Mark Goldstein contributed to the content of this post.
New York City lawmakers have infused a new wrinkle into the already-polarizing debate over the use of unpaid laborers. On March 26, the City Council unanimously adopted a landmark bill extending the anti-discrimination provisions of the New York City Human Rights Law (“NYCHRL”) to a new class of workers: unpaid interns. New York City is thus poised to become one of the first municipalities to place employees and interns on equal footing in terms of protection from discrimination, harassment, and other unlawful employment practices.

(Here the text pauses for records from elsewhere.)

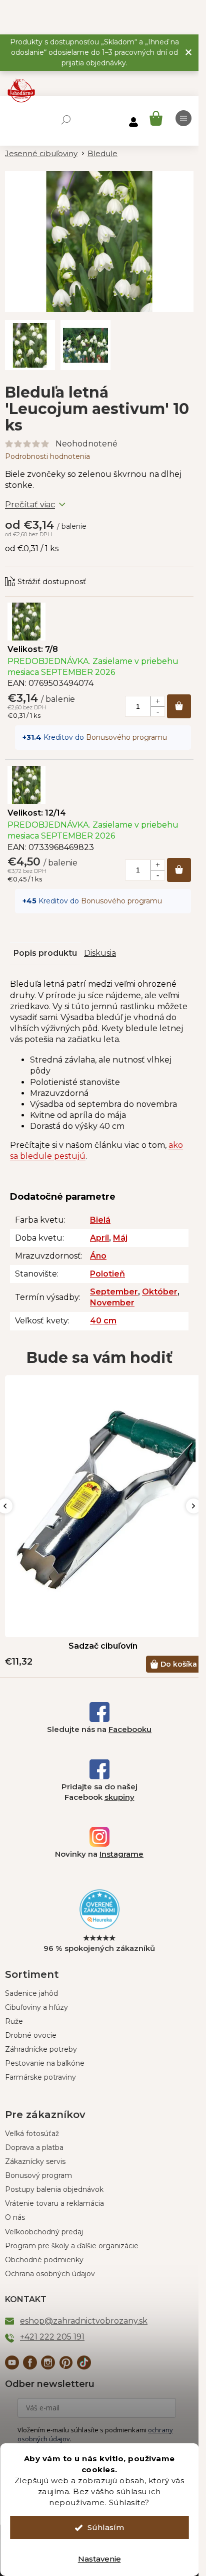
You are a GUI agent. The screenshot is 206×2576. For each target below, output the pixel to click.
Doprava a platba (34, 2147)
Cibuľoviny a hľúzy (36, 2007)
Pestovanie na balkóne (44, 2063)
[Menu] (184, 118)
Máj (120, 1238)
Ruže (14, 2021)
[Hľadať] (66, 120)
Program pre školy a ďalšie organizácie (71, 2245)
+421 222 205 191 (52, 2337)
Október (160, 1291)
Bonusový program (38, 2175)
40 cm (103, 1320)
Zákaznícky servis (35, 2161)
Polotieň (107, 1274)
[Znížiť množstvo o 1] (157, 711)
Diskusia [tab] (100, 953)
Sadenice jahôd (31, 1993)
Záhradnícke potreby (41, 2049)
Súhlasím (106, 2527)
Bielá (100, 1220)
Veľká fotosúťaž (32, 2133)
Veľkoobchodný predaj (44, 2231)
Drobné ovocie (30, 2035)
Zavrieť (72, 571)
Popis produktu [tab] (45, 953)
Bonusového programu (126, 737)
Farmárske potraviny (40, 2077)
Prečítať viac (30, 504)
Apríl (99, 1238)
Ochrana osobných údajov (50, 2273)
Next (193, 1506)
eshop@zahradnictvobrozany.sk (84, 2321)
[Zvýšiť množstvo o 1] (157, 701)
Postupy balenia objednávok (54, 2189)
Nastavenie (99, 2559)
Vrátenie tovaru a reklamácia (54, 2203)
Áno (98, 1256)
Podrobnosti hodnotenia (47, 456)
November (112, 1302)
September (114, 1291)
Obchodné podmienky (44, 2259)
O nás (15, 2217)
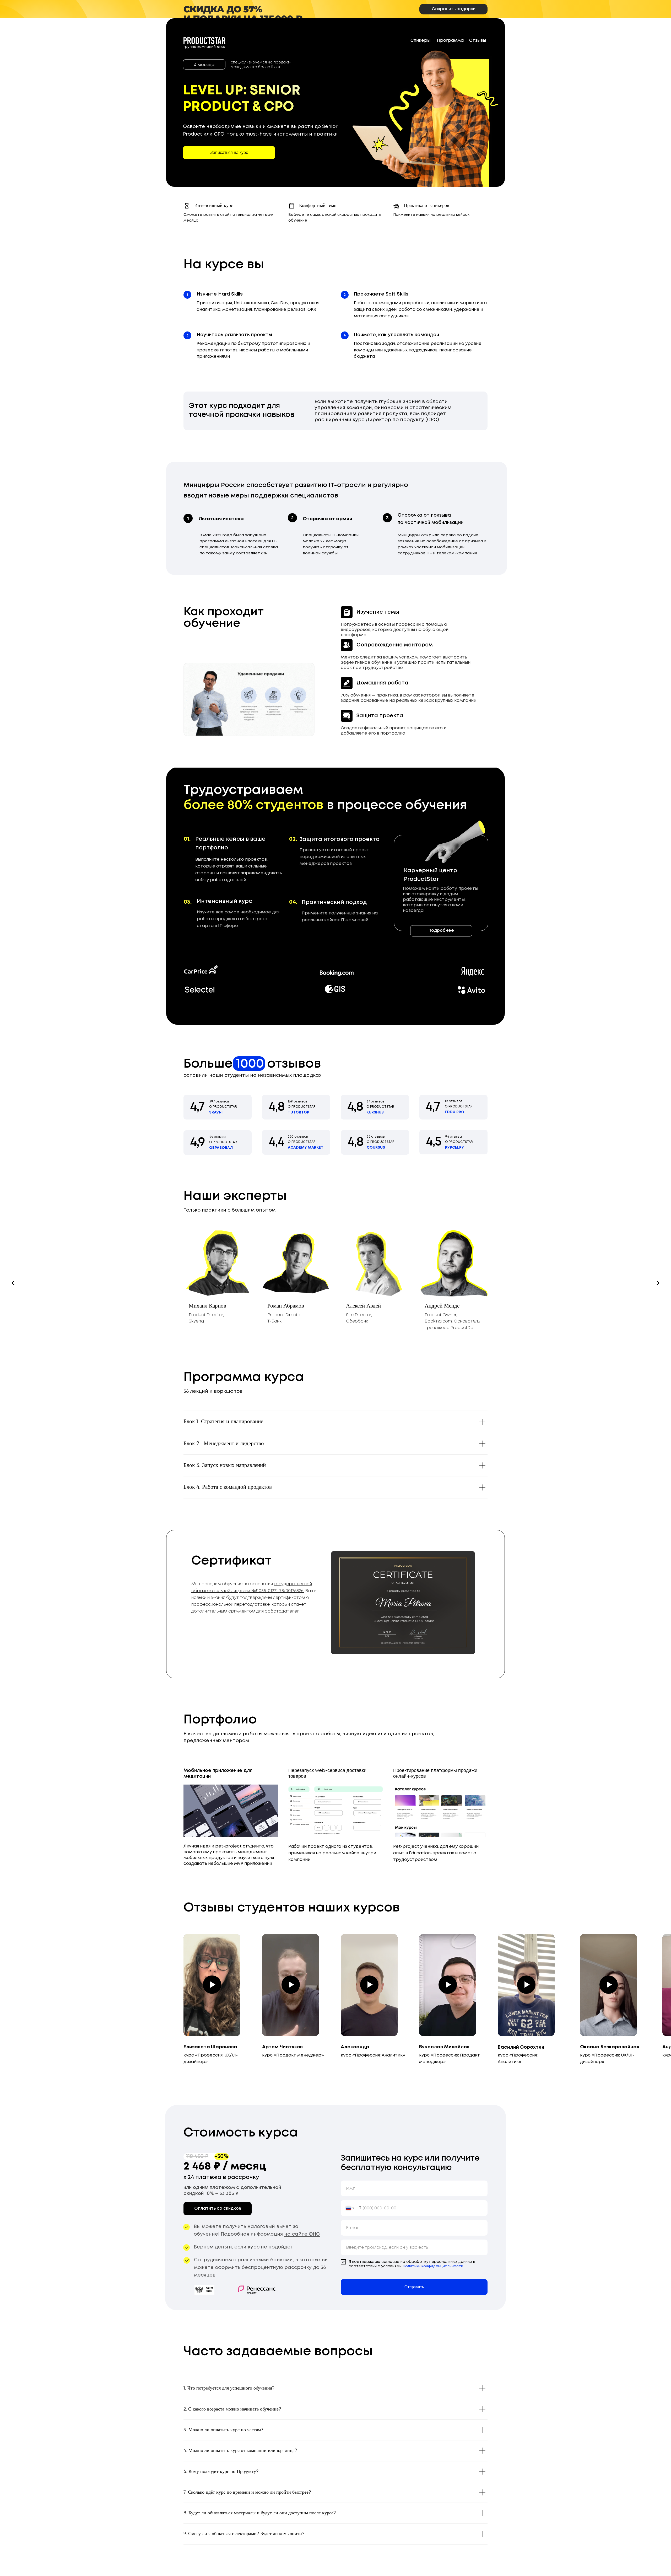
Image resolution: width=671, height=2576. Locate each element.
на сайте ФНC (302, 2234)
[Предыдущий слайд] (13, 1283)
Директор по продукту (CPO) (402, 420)
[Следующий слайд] (658, 1283)
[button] (229, 152)
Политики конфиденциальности (433, 2266)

The Council’s efforts directly rebuke and effectively nullify an earlier federal court ruling that exempted interns from the scope of the NYCHRL. As we more fully discussed here, on October 3, 2013, Federal District Judge Kevin Castel declared that unpaid laborers may not, under any circumstances, pursue claims of discrimination or harassment under the NYCHRL, one of the nation’s most expansive and rigorous workplace ordinances. Judge Castel reasoned that, in the absence of compensation, a worker may not seek relief under or enjoy the protections bestowed by the City law.

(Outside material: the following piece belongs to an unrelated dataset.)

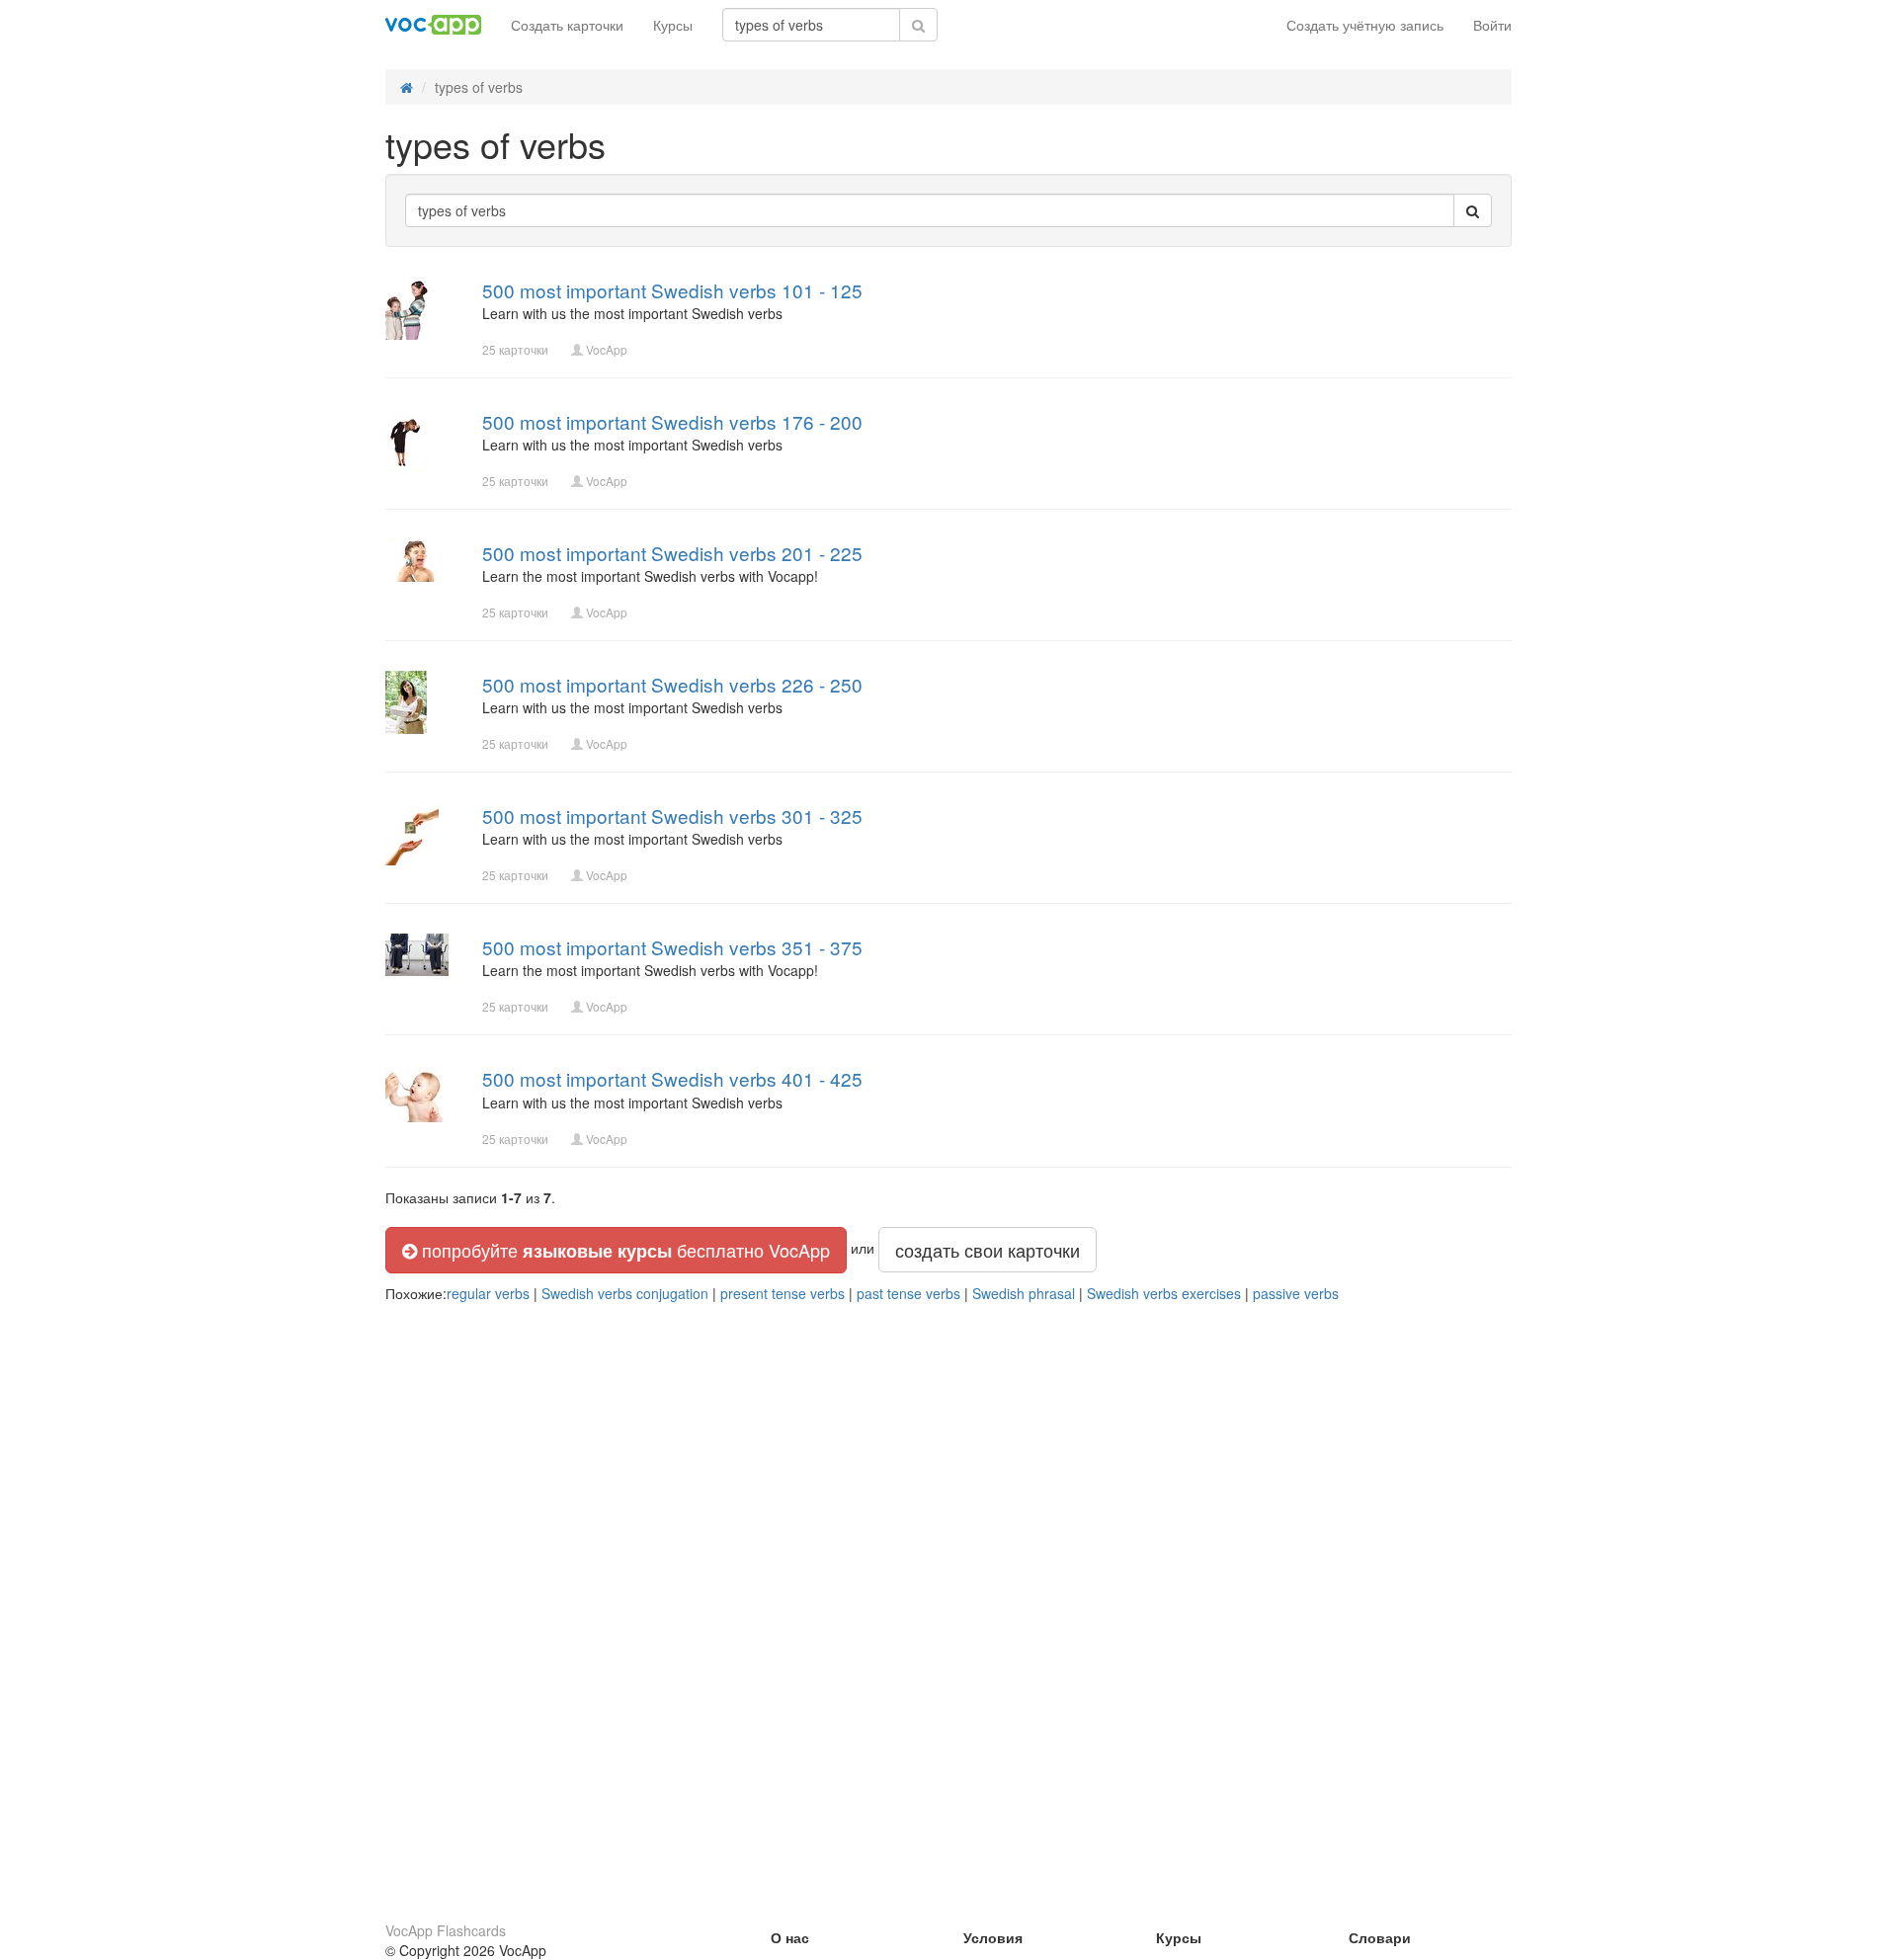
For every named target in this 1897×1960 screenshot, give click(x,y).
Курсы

In the immediate wake of Jude Castel’s ruling, State Senator Liz Kreuger introduced reactionary legislation, in mid-October, intended to expand the workplace protections afforded by State law to unpaid laborers. Senator Kreuger’s bill, however, remains pending in Albany and has not progressed beyond the committee referral phase. For New York City employers, the fate of that bill is now moot.
Apparently displeased with the bureaucratic logjam in Albany, the New York City Council grabbed the reins on Wednesday, ratifying parallel legislation that extends the NYCHRL’s broad workplace protections to unpaid interns. More precisely, the regulation outlaws discrimination against unpaid interns on the basis of any one of the litany of protected traits enumerated by the NYCHRL. Critically, the law broadly defines an intern as:
an individual who performs work for an employer on a temporary basis whose work: (a) provides training or supplements training given in an educational environment such that the employability of the individual performing the work may be enhanced; (b) provides experience for the benefit of the individual performing the work; and (c) is performed under the close supervision of existing staff. The term shall include such individuals without regard to whether the employer pays them a salary or wage.
The potential ambiguity inherent in this definition may spur debate and compel further clarification from the Council.
Like traditional employees, allegedly aggrieved interns will be entitled to pursue a private right of action under the NYCHRL by instituting a civil lawsuit. Interns who perceive themselves as victims of discrimination may also seek redress with the New York City Commission on Human Rights. The law will take effect 60 days after it is formally endorsed by Mayor Bill de Blasio, who has already vocalized his support.
How Does This Affect My Company?
The bill transforms Judge Castel’s decision, initially hailed by employers, into a short-lived victory. Although it is axiomatic that all workers, regardless of classification or status, should be treated with respect and dignity, employers should immediately consult with counsel regarding the structure, implementation, and risks and rewards of operating unpaid labor programs, especially in light of the new City law. Comprehensive anti-harassment training for managers, and circulation of a revised equal employment opportunity policy, may also be warranted. The only certainty, in an otherwise largely unexplored and untested subset of the employment law field, is that the recent swell of litigation instigated by and involving unpaid laborers shows no signs of subsiding.